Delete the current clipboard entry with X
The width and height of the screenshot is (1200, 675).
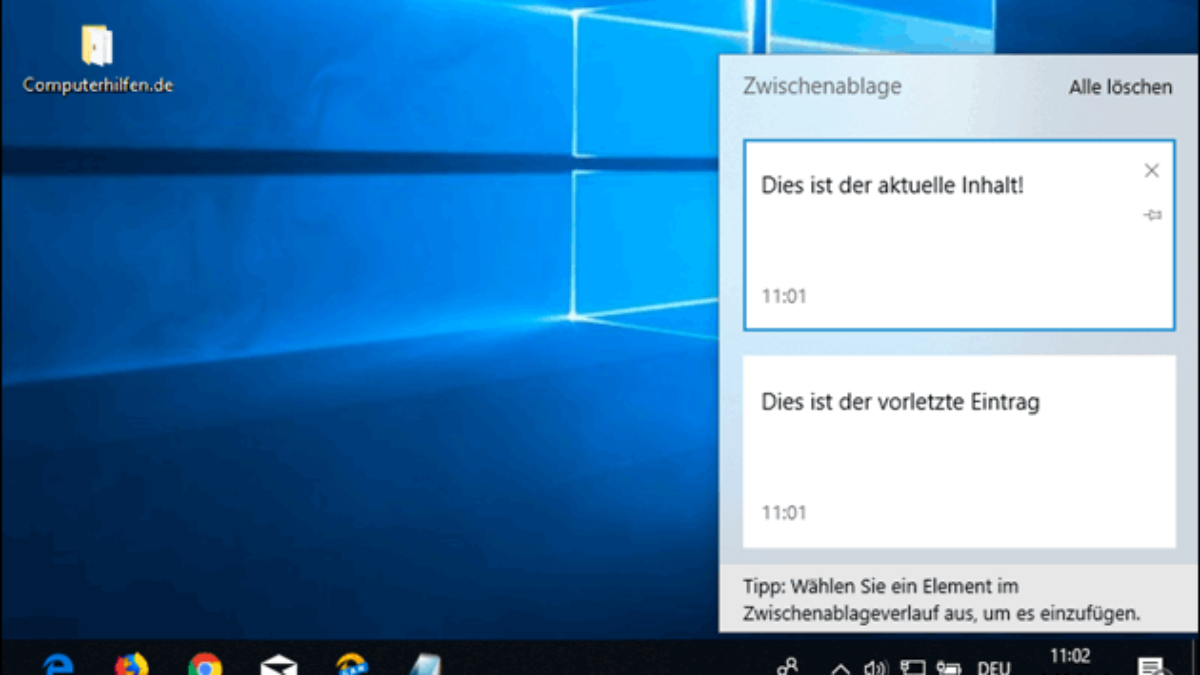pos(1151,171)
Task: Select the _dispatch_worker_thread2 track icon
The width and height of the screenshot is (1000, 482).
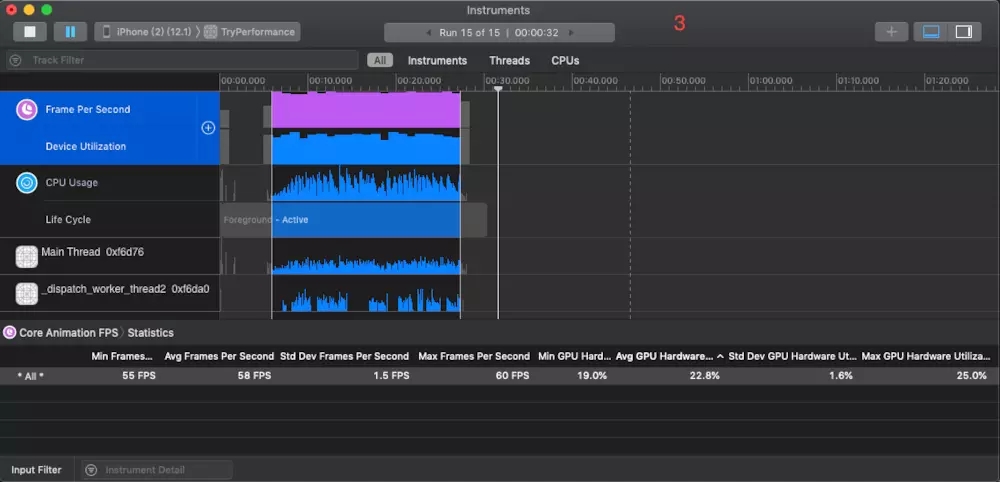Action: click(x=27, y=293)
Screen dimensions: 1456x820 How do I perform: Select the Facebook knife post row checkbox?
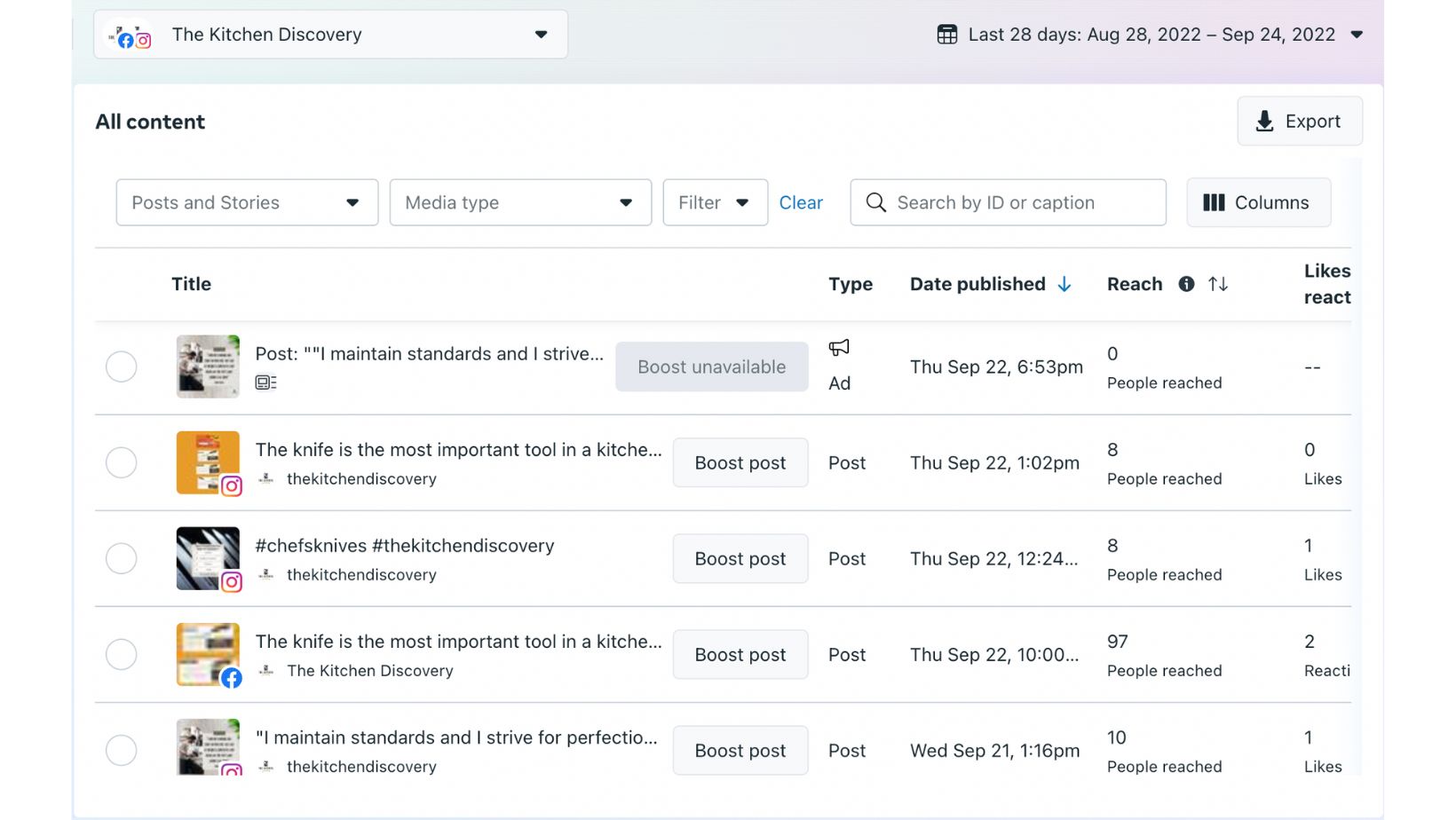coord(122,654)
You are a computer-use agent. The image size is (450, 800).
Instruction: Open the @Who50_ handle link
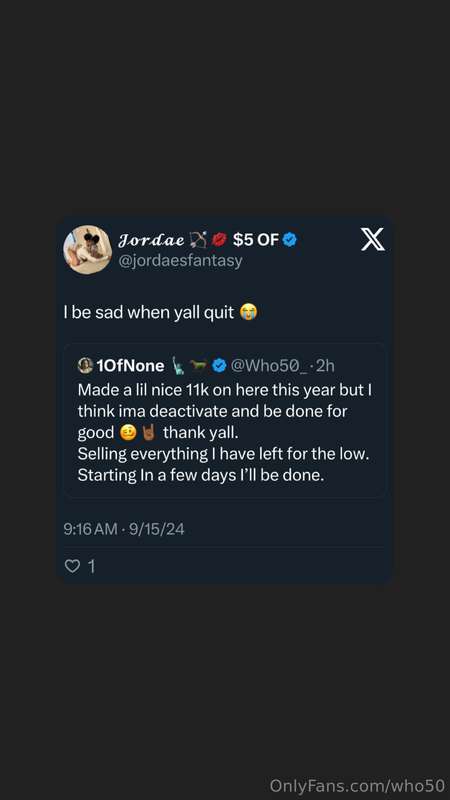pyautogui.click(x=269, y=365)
——————————
▸ WHAT YOU SHOULD DO
Would you retype the lines from the line containing "The width and height of the screenshot is (1200, 675)." to the final line of the entries above, exactly as given and without pictures?

▸ SOLVED PROBLEM
The width and height of the screenshot is (1200, 675).
pos(1151,171)
Task: Select the _dispatch_worker_thread2 track icon
The width and height of the screenshot is (1000, 482).
Action: click(x=27, y=293)
Screen dimensions: 1456x820 How do I perform: Select the Facebook knife post row checkbox?
coord(122,654)
You are a computer-use agent. The image size is (450, 800).
Instruction: Open the @Who50_ handle link
pyautogui.click(x=269, y=365)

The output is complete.